The effectiveness of the CoE is greatest when it has the authority to influence actions. This authority is provided through the governance structure (see my April 2006 column). At one end of the spectrum, the CoE is purely advisory; at the other end, it is responsible for some tasks and has the power to dictate what other groups can and cannot do. The best approach depends a lot on company culture. Often there are some areas over which the group is merely an adviser and others over which it has decision-making and enforcement authority.

One of the CoE's roles may be to serve as a reference point for best practice information. For this role, an advisory service may be sufficient - the team would provide other areas with information about best practices (including suggested templates) and the receiving area may determine how to apply these. Another role could be to establish and enforce certain standards (e.g., data naming and definition standards, technology standards). When the role addresses standards, an enforcement body is critical, and the CoE can be that body. When the CoE has enforcement authority, an appeal process should also be put in place, with the ultimate decision resting in the hands of the steering committee that oversees the CoE.


A CoE can be a resource center or an active participant in development and support activities (or both). As a resource center, the CoE provides a library of materials and services to support other areas. Materials may include reference articles, best practice templates and procedures, and advice. As a participant in development and support activities, common responsibilities include internal consulting, standards development, quality reviews, data integration and information delivery.

Organizational Placement and Staffing

The organizational placement and staffing of the group needs to be commensurate with its authority and role.

One option is to create a CoE as a virtual organization. While this could work for a CoE with limited authority that is solely providing advisory services, I do not recommend this approach except possibly as a first step toward establishing a more formal structure.

To be viable, the CoE should be a formal, visible part of the organization with placement equal to its authority. If it is buried too deeply within the IT group, for example, it will not be perceived as having significant authority. One of the critical success factors of a CoE will be its ability to provide an acceptable service level. The formal structure provides the necessary budget and staffing levels with the team's manager controlling staff priorities. (In a matrix organization, the priorities are frequently outside the team manager's control.)

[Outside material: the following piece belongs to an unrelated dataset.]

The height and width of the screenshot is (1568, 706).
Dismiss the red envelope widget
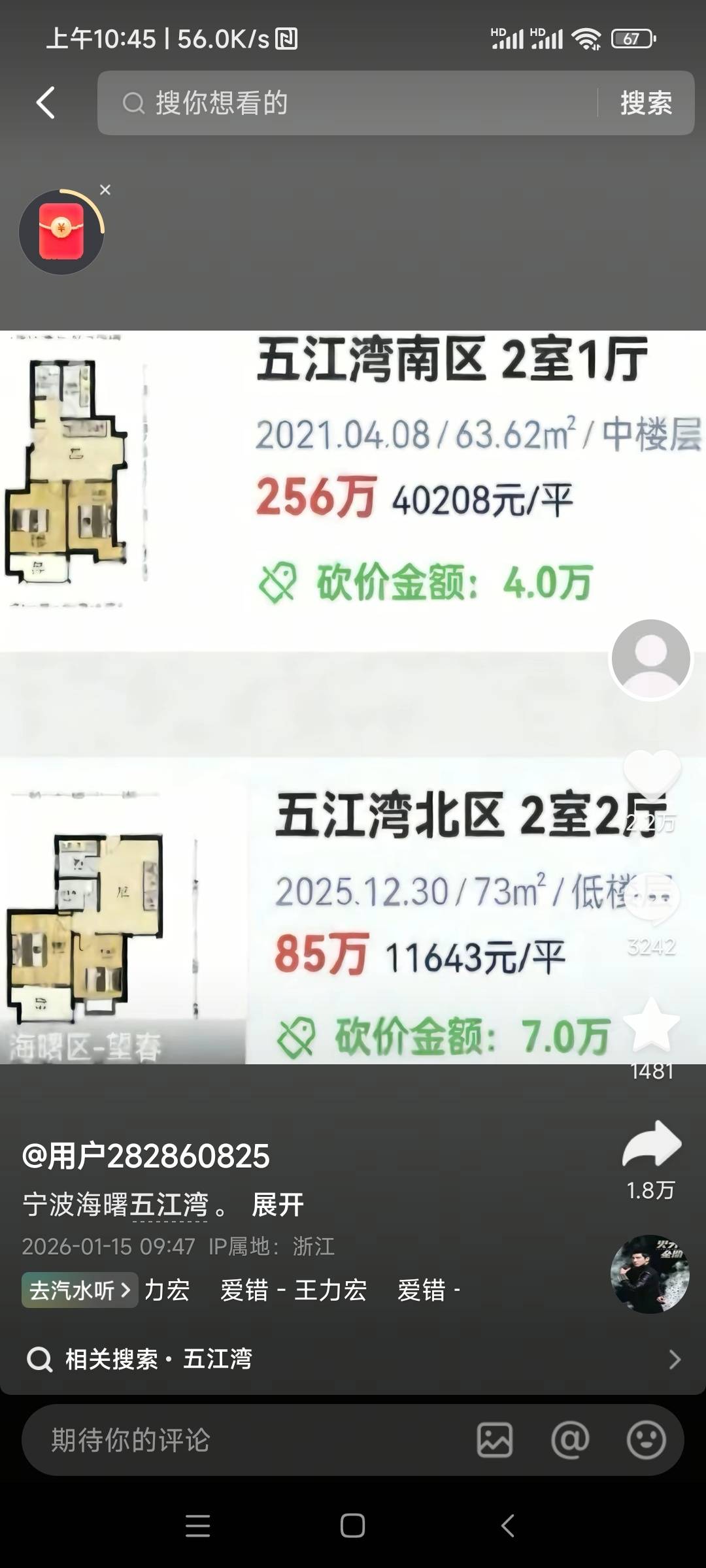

Appropriate staffing is also critical to the team's success. It almost goes without saying that each member of the staff needs to possess the technical skills for his or her responsibility. In addition, every staff member must have very strong interpersonal skills. Team members need to be open to new ideas. They must be effective negotiators because there is frequently more than one way to accomplish a task. They need to believe in collaboration and the value of enterprise-wide approaches because they are promoting these concepts. They need to be effective written and verbal communicators, and they must understand how to help people learn.

Technological Support

As with any team responsible to accomplish a mission, the CoE must have appropriate technology. This includes repositories for storing and accessing best practice information, tools for data integration and delivery, and tools for collaboration.

Centers of excellence come in many flavors. They can vary with respect to their authority, role and organizational placement. To ensure success of the CoE, it needs to be sanctioned through the governance structure, and its authority must be understood and communicated. Its responsibilities need to be understood by both the members of the team and the rest of the organization. Finally, to be effective, it should be an appropriately placed formal organizational unit, with a budget and staffing level commensurate with its responsibilities. A charter that explains these characteristics, measurements for success and governing processes is a useful tool for documentation and communication.

Data integration and information delivery responsibilities will be explored in future columns.